■ **Given problem A**
In the passage about filming with Benji, set down the text starting at "The film was" and ending at "a dog actor.".
■ **Given problem B**
List every city that the passage about filming with Benji names as a place where the film was shot.

■ **Page excerpt**
══════════
The film was shot in London, Paris and Montreal. Because of England's quarantine laws – which required dogs to be in quarantine for six months – the scenes with Benji were shot in Montreal's old city.

Chase says after he left Camp "shot the rest of the scenes with the dog and changed all the lines. I had to come back, go onto the looping stage and loop completely different dialogue than I had read in the script. It was very infuriating; I was so upset that to this day I have never actually seen the movie."

==Behind the scenes==
Outtakes and behind-the-scenes footage from this film were used in making the short feature Benji at Work (1980), a 30-minute documentary about the career of Benjean as a dog actor.
══════════
■ **Records of locating words and elements**
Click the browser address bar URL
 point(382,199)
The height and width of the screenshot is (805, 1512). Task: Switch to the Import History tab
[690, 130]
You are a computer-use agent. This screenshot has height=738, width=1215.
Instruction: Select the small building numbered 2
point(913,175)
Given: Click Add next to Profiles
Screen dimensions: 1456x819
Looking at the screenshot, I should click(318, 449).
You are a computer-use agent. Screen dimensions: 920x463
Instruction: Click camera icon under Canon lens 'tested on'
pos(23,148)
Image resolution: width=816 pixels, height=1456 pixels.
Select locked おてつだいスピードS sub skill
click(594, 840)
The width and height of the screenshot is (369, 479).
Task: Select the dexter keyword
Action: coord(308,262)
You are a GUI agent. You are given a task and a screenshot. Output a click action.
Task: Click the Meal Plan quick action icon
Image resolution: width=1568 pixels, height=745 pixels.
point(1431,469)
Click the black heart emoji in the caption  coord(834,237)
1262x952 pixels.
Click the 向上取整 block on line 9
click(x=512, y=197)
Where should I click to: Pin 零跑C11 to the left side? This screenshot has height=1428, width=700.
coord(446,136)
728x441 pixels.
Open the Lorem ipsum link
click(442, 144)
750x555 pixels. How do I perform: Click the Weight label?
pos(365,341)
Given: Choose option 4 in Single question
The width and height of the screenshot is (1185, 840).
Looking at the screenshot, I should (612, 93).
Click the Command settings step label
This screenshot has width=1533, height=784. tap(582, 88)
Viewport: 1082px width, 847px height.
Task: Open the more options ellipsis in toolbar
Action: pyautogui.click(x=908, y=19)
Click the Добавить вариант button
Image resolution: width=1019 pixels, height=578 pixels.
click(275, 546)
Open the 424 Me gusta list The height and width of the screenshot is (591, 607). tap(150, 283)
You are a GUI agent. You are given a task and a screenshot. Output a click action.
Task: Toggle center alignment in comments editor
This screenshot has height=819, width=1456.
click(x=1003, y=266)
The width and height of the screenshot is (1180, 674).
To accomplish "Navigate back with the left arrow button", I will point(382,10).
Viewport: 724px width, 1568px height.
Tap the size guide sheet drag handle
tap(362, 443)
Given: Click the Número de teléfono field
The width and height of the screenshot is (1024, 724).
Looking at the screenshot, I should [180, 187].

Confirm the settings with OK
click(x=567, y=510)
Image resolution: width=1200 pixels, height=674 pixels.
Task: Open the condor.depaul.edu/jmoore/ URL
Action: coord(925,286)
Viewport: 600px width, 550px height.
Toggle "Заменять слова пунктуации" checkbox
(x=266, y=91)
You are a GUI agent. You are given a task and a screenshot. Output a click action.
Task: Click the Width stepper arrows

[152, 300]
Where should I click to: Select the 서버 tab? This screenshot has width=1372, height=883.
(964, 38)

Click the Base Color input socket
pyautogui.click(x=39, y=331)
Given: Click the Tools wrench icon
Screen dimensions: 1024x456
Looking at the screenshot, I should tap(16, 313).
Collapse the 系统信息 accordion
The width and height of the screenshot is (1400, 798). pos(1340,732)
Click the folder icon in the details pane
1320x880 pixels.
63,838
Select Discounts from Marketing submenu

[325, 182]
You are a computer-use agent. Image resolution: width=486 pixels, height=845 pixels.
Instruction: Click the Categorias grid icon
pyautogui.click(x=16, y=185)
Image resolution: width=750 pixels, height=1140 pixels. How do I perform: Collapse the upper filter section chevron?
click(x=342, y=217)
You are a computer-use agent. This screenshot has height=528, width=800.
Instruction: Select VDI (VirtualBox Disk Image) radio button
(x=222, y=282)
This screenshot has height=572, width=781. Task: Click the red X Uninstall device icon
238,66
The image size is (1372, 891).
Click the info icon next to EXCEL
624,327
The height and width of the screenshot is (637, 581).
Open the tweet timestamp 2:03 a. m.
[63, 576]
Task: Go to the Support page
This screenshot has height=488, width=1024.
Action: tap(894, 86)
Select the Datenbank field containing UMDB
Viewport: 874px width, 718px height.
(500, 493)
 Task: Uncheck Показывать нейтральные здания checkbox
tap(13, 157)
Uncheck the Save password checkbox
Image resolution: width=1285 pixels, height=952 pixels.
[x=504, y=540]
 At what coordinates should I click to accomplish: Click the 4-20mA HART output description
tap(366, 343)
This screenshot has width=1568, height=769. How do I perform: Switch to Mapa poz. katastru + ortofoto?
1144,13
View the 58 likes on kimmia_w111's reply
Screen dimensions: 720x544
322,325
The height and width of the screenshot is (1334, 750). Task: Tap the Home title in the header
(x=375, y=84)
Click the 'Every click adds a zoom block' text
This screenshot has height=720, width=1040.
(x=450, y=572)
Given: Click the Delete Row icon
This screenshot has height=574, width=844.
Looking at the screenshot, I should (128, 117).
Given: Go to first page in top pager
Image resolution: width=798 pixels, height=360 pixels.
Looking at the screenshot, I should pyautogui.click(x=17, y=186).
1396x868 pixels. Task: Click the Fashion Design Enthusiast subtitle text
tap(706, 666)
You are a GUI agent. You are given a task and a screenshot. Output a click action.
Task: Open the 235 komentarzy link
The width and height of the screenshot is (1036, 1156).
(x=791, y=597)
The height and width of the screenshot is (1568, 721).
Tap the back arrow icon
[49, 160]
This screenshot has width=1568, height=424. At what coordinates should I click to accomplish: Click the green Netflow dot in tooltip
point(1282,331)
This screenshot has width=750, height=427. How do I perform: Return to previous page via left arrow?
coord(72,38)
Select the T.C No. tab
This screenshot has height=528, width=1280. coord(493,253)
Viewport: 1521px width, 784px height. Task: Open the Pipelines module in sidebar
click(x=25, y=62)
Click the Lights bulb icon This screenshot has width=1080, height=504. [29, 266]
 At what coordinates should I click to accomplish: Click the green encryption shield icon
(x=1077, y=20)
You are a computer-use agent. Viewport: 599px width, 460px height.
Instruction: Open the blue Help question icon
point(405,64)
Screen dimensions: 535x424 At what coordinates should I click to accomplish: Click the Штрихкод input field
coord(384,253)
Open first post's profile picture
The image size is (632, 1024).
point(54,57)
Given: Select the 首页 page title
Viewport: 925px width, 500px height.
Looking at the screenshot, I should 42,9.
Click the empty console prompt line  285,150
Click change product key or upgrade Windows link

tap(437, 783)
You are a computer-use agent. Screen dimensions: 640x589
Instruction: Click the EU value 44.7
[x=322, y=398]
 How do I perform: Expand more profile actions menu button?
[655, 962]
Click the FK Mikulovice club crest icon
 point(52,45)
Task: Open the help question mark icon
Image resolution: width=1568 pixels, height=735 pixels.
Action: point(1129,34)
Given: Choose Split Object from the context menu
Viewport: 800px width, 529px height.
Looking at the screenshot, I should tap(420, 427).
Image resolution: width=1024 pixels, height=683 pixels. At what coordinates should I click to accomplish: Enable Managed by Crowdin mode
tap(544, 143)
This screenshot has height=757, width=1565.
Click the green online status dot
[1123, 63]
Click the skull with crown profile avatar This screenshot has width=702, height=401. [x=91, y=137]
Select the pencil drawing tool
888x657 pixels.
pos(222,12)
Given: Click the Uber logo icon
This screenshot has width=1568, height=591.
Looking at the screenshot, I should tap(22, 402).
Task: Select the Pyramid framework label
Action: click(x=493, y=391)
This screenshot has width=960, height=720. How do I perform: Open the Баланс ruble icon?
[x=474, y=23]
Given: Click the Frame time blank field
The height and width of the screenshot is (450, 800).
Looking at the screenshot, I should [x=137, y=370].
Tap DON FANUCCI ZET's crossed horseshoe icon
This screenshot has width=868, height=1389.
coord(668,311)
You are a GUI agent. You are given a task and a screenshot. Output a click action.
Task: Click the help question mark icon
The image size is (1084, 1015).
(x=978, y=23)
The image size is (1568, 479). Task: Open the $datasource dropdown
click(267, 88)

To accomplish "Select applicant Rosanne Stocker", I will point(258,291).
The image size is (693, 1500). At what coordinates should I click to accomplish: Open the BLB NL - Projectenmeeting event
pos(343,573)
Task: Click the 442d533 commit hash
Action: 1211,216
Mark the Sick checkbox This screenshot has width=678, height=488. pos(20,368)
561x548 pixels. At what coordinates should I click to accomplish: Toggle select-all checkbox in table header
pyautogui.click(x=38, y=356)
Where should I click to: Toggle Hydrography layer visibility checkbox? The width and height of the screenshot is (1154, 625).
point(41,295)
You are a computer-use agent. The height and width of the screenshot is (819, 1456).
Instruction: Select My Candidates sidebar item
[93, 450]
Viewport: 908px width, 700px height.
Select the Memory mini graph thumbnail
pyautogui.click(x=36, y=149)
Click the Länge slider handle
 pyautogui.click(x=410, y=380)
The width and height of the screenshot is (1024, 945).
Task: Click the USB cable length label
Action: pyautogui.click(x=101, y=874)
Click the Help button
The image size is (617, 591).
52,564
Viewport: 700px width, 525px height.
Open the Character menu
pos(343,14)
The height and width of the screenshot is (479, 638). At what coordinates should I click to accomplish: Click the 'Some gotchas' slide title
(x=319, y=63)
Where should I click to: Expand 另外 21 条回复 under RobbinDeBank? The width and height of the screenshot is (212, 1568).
══════════
■ **Correct output A**
The film was shot in London, Paris and Montreal. Because of England's quarantine laws – which required dogs to be in quarantine for six months – the scenes with Benji were shot in Montreal's old city.

Chase says after he left Camp "shot the rest of the scenes with the dog and changed all the lines. I had to come back, go onto the looping stage and loop completely different dialogue than I had read in the script. It was very infuriating; I was so upset that to this day I have never actually seen the movie."

==Behind the scenes==
Outtakes and behind-the-scenes footage from this film were used in making the short feature Benji at Work (1980), a 30-minute documentary about the career of Benjean as a dog actor.

■ **Correct output B**
London, Paris, Montreal